Set down exactly the lines from the one containing "[button] (281, 2474)" through the end of the records below, both included, and nothing else.

#### PROVIDED DATA ####

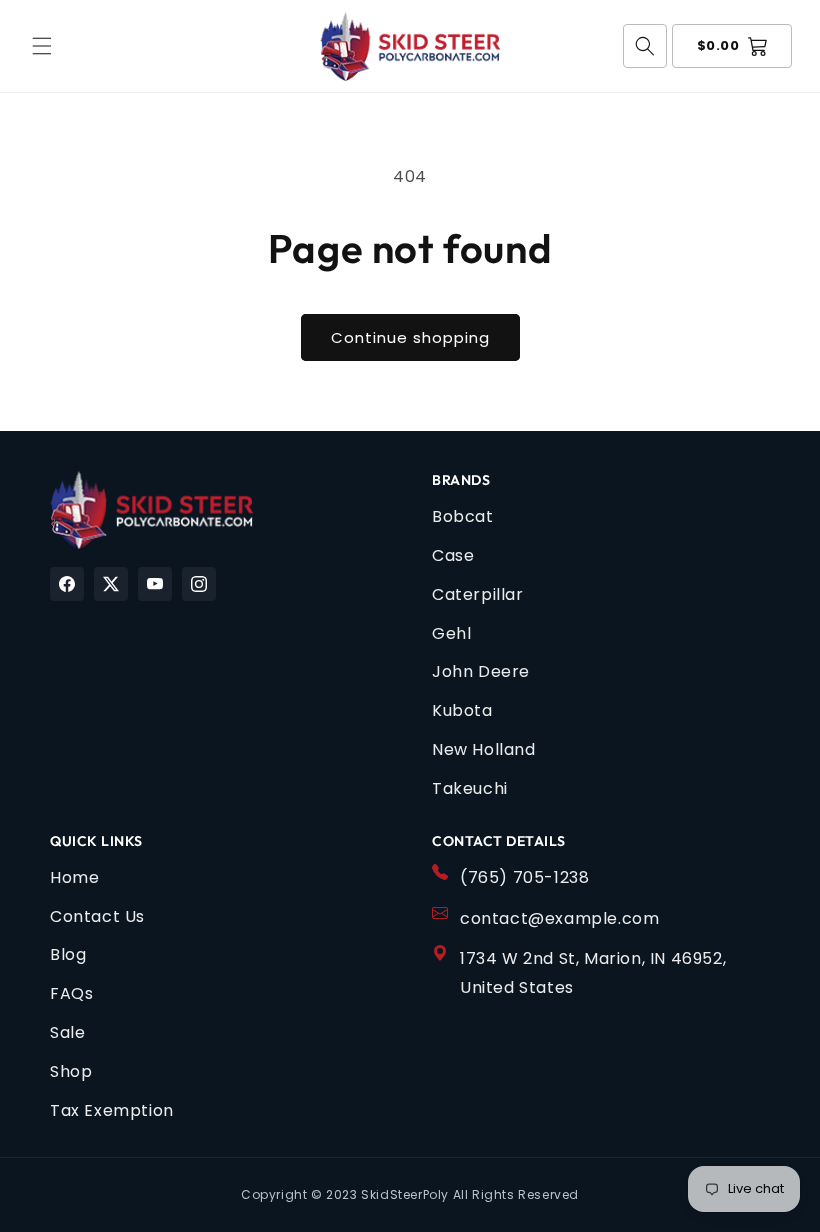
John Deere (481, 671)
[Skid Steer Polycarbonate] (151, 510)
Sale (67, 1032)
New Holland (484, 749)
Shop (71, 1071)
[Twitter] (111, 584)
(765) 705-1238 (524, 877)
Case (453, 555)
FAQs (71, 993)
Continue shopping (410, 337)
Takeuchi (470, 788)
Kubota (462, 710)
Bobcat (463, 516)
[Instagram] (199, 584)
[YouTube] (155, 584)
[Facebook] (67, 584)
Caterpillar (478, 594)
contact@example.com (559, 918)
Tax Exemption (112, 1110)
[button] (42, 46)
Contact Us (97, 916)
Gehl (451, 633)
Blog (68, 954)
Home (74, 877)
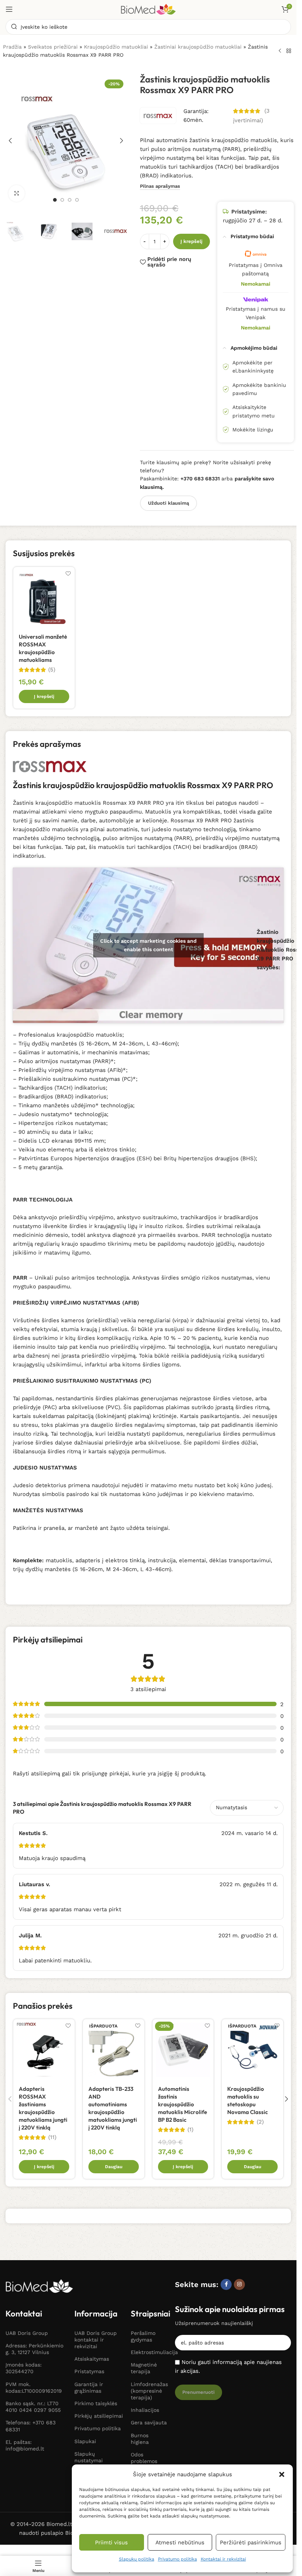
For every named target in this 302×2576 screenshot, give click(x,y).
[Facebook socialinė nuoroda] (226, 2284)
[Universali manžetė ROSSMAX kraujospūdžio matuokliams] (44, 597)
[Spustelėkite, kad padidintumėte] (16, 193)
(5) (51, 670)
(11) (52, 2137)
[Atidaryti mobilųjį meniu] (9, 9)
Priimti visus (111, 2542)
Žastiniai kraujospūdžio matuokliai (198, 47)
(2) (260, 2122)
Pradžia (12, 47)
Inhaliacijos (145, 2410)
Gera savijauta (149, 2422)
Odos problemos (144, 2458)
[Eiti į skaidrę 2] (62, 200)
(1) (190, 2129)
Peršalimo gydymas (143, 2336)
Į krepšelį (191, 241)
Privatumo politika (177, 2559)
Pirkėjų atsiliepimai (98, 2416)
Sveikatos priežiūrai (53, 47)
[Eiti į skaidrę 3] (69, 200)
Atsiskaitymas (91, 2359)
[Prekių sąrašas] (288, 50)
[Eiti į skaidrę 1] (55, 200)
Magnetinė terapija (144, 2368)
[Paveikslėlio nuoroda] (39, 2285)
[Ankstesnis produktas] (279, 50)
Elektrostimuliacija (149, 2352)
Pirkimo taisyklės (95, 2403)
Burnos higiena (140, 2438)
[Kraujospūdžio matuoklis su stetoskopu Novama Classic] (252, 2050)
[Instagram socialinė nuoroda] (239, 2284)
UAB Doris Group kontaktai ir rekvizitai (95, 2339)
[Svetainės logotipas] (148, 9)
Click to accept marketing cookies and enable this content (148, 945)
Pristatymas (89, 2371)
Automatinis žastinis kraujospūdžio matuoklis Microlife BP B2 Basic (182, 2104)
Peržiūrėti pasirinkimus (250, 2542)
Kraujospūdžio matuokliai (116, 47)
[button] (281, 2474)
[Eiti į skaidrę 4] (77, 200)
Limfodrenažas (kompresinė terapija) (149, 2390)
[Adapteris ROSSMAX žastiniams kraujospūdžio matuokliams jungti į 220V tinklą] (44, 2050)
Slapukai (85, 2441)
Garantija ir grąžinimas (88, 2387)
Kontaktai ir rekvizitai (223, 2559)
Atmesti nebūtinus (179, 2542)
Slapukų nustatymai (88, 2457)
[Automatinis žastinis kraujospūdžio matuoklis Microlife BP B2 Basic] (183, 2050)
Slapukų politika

####

__WRITTEN SOLUTION__.
[button] (281, 2474)
[Eiti į skaidrę 4] (77, 200)
Limfodrenažas (kompresinė terapija) (149, 2390)
[Adapteris ROSSMAX žastiniams kraujospūdžio matuokliams jungti į 220V tinklą] (44, 2050)
Slapukai (85, 2441)
Garantija ir grąžinimas (88, 2387)
Kontaktai ir rekvizitai (223, 2559)
Atmesti nebūtinus (179, 2542)
Slapukų nustatymai (88, 2457)
[Automatinis žastinis kraujospūdžio matuoklis Microlife BP B2 Basic] (183, 2050)
Slapukų politika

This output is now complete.